= Magic Stars Football Club =

Nigerian professional football club

Magic Stars Football Club is a Nigerian professional football club based in Lagos. The club was founded in November 2021 and competes in the Nigeria Nationwide League One (NLO), the third tier of Nigerian football. Since its establishment, the club has participated in youth development initiatives, international competitions, and domestic league campaigns.

== History ==
Magic Stars FC was officially registered with the Nigeria Football Federation through the Lagos State Football Association in 2021. The club was founded by Kayode Akanji Agboola, who also serves as its chairman.

In October 2022, Agboola joined other Nigeria Nationwide League (NLO) club chairmen on an eight-day football business tour of the United Kingdom organized through the NVA Sports & Entertainment Group. The tour focused on football business development and potential partnerships with European clubs.

In March 2024, the club organized the Magic Scouting Tournament at Legacy Pitch, National Stadium Surulere, featuring eight teams. The tournament was coordinated by former Nigerian footballer and Italian-based manager Mathew Olorunleke.

Magic Stars secured promotion to the Nigeria Nationwide League One (NLO) in 2024 after defeating Ojodu City on penalties during the NLO playoffs in Ibadan.
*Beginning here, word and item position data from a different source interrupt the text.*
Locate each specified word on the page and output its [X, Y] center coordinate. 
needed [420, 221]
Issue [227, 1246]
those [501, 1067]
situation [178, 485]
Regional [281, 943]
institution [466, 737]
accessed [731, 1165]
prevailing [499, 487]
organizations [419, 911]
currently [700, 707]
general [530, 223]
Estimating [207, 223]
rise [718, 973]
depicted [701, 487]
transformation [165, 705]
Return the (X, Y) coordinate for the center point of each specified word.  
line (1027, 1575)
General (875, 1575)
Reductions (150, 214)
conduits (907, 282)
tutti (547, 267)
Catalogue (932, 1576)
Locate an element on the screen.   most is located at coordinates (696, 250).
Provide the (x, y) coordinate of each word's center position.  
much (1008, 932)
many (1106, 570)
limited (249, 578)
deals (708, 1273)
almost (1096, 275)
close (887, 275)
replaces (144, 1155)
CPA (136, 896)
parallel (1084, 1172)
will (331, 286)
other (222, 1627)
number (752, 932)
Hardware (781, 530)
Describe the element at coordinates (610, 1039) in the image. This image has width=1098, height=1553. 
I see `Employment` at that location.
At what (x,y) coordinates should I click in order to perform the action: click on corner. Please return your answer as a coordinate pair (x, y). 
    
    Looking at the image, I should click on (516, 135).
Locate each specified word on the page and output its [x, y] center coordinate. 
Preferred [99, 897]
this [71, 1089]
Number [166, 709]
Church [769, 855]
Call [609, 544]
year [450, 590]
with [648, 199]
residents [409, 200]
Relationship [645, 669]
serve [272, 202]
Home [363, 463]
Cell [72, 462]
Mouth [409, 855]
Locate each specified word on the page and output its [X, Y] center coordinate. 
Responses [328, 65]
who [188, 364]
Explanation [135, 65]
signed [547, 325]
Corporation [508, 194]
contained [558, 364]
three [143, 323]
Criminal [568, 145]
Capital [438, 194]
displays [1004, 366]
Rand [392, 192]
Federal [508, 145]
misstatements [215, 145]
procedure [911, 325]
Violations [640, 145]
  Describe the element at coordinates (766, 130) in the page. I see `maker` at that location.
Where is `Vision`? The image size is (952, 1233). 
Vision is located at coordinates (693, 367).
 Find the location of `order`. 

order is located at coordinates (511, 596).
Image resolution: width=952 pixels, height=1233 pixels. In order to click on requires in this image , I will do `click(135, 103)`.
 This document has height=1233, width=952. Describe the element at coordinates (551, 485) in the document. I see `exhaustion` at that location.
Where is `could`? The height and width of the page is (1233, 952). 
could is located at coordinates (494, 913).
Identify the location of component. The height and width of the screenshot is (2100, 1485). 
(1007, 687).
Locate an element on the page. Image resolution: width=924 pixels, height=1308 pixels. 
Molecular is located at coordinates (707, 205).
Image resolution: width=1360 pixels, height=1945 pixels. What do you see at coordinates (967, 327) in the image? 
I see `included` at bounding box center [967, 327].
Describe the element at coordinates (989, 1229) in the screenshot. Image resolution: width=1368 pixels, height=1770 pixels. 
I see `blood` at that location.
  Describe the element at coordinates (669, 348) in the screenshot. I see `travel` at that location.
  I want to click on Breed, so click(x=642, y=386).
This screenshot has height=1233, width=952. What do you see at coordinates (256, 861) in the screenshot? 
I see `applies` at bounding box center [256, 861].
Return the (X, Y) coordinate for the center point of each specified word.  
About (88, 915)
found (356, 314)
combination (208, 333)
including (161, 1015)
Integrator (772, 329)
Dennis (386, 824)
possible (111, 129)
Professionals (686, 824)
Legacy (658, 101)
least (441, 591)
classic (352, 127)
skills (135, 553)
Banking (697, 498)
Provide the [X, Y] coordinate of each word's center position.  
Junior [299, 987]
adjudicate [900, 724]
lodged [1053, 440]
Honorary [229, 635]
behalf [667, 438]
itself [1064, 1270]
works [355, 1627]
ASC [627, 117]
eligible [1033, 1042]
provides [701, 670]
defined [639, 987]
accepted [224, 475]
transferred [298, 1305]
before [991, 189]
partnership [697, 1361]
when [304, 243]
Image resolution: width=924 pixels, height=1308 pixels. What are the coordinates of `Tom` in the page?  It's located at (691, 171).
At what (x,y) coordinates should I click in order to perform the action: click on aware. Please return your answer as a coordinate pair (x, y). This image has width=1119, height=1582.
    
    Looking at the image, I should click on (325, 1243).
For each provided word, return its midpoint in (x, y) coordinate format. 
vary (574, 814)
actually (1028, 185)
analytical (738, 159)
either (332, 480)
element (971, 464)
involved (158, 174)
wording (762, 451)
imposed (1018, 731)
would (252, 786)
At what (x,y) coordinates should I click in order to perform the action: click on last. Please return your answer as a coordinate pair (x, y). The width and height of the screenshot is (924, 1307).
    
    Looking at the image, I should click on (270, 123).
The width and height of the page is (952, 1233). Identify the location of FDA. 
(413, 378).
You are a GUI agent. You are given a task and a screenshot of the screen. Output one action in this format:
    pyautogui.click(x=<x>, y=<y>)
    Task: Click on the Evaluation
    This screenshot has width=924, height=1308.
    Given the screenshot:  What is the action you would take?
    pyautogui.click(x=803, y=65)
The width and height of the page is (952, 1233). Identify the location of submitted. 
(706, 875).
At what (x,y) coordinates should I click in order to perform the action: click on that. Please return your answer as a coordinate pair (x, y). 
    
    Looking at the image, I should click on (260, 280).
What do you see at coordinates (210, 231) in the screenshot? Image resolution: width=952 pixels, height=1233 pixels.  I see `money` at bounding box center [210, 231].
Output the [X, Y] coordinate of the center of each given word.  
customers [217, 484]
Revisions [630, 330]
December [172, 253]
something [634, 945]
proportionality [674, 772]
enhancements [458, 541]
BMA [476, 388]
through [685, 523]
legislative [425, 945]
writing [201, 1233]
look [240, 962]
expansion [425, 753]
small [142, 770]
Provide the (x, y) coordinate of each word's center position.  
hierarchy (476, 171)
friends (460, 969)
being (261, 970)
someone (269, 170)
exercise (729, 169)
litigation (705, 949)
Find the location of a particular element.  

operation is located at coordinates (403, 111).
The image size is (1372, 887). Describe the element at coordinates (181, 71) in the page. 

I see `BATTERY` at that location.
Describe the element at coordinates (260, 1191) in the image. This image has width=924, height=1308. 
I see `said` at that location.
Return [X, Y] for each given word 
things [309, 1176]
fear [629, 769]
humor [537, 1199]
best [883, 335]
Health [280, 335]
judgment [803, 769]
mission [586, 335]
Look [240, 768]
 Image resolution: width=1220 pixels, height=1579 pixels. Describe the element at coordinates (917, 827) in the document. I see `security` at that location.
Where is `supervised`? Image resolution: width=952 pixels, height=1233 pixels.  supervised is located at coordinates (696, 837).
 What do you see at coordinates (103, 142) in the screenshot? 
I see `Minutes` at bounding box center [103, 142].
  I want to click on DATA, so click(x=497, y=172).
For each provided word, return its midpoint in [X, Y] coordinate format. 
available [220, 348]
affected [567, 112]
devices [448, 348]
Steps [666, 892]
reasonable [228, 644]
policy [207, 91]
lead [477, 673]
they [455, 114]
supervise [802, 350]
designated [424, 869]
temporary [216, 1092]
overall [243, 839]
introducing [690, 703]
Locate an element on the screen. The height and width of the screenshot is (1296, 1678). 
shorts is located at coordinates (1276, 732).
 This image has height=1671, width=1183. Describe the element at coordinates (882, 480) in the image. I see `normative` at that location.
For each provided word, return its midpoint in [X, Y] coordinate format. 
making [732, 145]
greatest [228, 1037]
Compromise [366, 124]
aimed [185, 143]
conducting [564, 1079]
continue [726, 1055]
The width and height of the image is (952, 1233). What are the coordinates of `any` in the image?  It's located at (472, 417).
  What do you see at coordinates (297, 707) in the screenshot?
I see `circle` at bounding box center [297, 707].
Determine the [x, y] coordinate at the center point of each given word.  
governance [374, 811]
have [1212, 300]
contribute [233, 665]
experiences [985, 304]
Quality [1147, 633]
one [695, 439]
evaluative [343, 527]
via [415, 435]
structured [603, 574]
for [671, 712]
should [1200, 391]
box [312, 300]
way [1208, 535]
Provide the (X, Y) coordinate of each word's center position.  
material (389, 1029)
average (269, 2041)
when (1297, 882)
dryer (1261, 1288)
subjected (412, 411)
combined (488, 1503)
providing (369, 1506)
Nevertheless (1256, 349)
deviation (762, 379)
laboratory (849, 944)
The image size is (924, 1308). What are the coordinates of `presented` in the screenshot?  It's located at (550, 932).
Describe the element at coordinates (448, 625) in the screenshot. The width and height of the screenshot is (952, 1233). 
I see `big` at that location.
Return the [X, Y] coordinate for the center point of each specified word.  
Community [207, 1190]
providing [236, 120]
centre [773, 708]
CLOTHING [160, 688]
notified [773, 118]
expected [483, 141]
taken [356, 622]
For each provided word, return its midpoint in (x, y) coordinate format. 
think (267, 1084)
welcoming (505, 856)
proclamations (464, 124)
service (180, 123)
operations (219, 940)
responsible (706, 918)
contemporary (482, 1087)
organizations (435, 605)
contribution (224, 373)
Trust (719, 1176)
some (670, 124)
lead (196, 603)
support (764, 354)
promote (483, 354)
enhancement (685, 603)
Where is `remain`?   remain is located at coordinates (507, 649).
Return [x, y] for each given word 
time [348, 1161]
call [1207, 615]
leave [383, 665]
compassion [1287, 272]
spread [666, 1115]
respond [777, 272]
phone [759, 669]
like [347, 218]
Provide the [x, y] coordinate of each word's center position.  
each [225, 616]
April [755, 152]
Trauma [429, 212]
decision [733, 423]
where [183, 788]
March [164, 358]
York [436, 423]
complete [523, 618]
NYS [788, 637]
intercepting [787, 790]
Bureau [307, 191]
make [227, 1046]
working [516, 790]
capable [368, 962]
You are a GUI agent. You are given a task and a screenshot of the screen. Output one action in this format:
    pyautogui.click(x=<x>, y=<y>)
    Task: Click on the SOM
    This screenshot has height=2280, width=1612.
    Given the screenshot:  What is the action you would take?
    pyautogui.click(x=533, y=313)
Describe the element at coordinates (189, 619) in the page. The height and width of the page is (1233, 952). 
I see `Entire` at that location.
Between 2024 and 2025, the team recorded an unbeaten run of 18 Nigeria Nationwide League matches, achieving 15 wins and 3 draws.

== League Participation and Achievements ==

=== Nigeria Nationwide League One (NLO) ===
Magic Stars compete in the NLO. Notable achievements include:

- Nationwide League One Promotion (2024): Achieved after a playoff victory against Ojodu City in Ibadan.

=== Viareggio Cup (2025) ===
In March 2025, Magic Stars participated in the 75th Viareggio Cup in Italy. They were drawn in Group C:

- vs. Casarano U19 – 2–1 win
- vs. APIA Leichhardt U19 – 4–0 win
- vs. Sassuolo U19 – 3–0 win

They defeated Vis Pesaro 5–0 in the Round of 16 before losing to Genoa U19 in the quarter-finals.

== Management and Technical Staff ==
Source:
- Chairman / President: Kayode Akanji Agboola
- Director of Football: Isaac Iseoluwa Oluwatobi
- Technical Consultant: Mathew Olorunleke
- Head Coach: Bisoye Henshaw

== Community Engagement and Development ==
Magic Stars FC engages in youth development through scouting tournaments and collaborations with grassroots football programs in Lagos. The club plans to establish a residential academy to support player development and create pathways for Nigerian talents to join domestic and international clubs.